UK commercial property capital values fell by a further 8.7% in the first quarter of 2009. The decline has slowed noticeably since the record 14.3% fall recorded in Q4 2008, according to the IPD UK Quarterly Property Index published today. Income return also edged up to 1.7%, from 1.5% last quarter, largely as a product of the continuing falls in asset values.
The All Property total return was -7.1% over the quarter, which still just exceeded that of equities (at -9.1%), but lagged well behind bonds which returned 2.2%. In contrast the decline in rental values gathered pace, from the -1.5% fall recorded in Q4 2008 to -3.0% in Q1 2009.
The Industrial sector marginally outperformed the other main asset types, with a capital value decline of 7.6%, compared with the -9.0% write down suffered by both the Retail and Office sectors.
All Property equivalent yields rose to 8.9% in the first quarter of 2009, from 8.2% last quarter.

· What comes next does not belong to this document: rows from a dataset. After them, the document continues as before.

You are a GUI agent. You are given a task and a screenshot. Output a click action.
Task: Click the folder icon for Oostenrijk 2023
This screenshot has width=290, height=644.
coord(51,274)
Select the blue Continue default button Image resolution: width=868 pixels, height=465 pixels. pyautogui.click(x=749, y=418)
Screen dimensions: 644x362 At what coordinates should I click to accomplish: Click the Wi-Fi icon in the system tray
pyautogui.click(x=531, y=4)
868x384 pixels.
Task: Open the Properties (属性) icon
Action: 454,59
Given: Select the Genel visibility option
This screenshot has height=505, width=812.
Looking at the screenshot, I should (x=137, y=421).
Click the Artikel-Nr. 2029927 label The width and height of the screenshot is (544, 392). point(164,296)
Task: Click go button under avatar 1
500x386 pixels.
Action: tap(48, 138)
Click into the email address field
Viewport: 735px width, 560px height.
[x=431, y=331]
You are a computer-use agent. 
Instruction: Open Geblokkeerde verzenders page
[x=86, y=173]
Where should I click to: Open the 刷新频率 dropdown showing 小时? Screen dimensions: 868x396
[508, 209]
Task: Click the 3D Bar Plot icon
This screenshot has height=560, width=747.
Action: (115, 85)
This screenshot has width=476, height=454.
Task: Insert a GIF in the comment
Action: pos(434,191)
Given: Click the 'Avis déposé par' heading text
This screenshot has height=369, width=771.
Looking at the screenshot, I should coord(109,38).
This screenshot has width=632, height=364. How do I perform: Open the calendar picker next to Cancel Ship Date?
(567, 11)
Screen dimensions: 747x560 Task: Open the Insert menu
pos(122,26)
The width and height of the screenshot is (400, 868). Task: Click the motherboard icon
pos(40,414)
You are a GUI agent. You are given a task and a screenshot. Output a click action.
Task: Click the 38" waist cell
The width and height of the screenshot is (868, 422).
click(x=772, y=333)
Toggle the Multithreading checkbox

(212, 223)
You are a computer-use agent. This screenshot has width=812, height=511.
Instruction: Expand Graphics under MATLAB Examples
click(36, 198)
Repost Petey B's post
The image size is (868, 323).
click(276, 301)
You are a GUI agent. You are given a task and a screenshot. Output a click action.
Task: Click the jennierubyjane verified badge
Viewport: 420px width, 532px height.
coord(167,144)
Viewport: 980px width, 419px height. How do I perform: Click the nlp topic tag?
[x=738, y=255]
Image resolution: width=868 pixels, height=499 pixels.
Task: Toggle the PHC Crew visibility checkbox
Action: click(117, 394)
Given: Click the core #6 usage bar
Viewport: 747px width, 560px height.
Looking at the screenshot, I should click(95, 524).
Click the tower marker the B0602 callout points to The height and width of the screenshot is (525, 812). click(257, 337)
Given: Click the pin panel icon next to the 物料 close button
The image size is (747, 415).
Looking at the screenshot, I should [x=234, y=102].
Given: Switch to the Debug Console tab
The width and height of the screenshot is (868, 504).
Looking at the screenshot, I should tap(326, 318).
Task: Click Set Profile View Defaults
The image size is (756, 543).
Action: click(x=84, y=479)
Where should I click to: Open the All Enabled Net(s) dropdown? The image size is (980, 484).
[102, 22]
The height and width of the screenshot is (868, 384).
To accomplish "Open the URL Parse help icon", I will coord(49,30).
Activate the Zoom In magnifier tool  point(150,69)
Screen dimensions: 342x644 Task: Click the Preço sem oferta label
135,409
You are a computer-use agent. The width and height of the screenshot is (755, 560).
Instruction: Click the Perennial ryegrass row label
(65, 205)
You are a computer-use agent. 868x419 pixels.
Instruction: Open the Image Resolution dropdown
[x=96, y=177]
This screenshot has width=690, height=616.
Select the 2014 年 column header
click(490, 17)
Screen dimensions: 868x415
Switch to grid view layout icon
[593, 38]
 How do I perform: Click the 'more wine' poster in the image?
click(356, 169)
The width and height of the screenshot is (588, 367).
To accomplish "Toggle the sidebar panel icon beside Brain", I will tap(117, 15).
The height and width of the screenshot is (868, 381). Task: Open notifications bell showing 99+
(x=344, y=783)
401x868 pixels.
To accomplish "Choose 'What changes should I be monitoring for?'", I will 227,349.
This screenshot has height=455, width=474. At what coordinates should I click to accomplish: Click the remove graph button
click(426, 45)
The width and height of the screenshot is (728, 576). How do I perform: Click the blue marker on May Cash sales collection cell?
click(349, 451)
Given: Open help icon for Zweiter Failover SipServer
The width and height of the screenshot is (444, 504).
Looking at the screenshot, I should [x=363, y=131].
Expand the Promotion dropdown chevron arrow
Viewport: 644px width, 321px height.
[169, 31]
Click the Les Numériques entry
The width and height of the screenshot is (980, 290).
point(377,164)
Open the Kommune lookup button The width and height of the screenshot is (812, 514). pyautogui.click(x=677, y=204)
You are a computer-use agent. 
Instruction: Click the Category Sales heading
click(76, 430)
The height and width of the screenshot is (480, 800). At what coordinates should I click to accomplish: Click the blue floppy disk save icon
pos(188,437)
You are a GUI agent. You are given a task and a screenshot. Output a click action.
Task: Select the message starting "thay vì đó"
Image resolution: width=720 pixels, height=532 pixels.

The IPD UK Quarterly Property Index is the UK's most comprehensive quarterly measure of property investment market movements in values and returns, reflecting the performance of a databank of more than £80 bln.
Malcolm Frodsham, IPD Research Director said: "Real estate has endured a rapid fall in capital values in response to a wave of selling from both retail and institutional funds. These funds may be emerging from the pressure of forced sales designed to shore up balance sheets and meet redemptions, but the impacts of an economic recession are now being felt, and rents are falling rapidly across a broad spectrum of assets."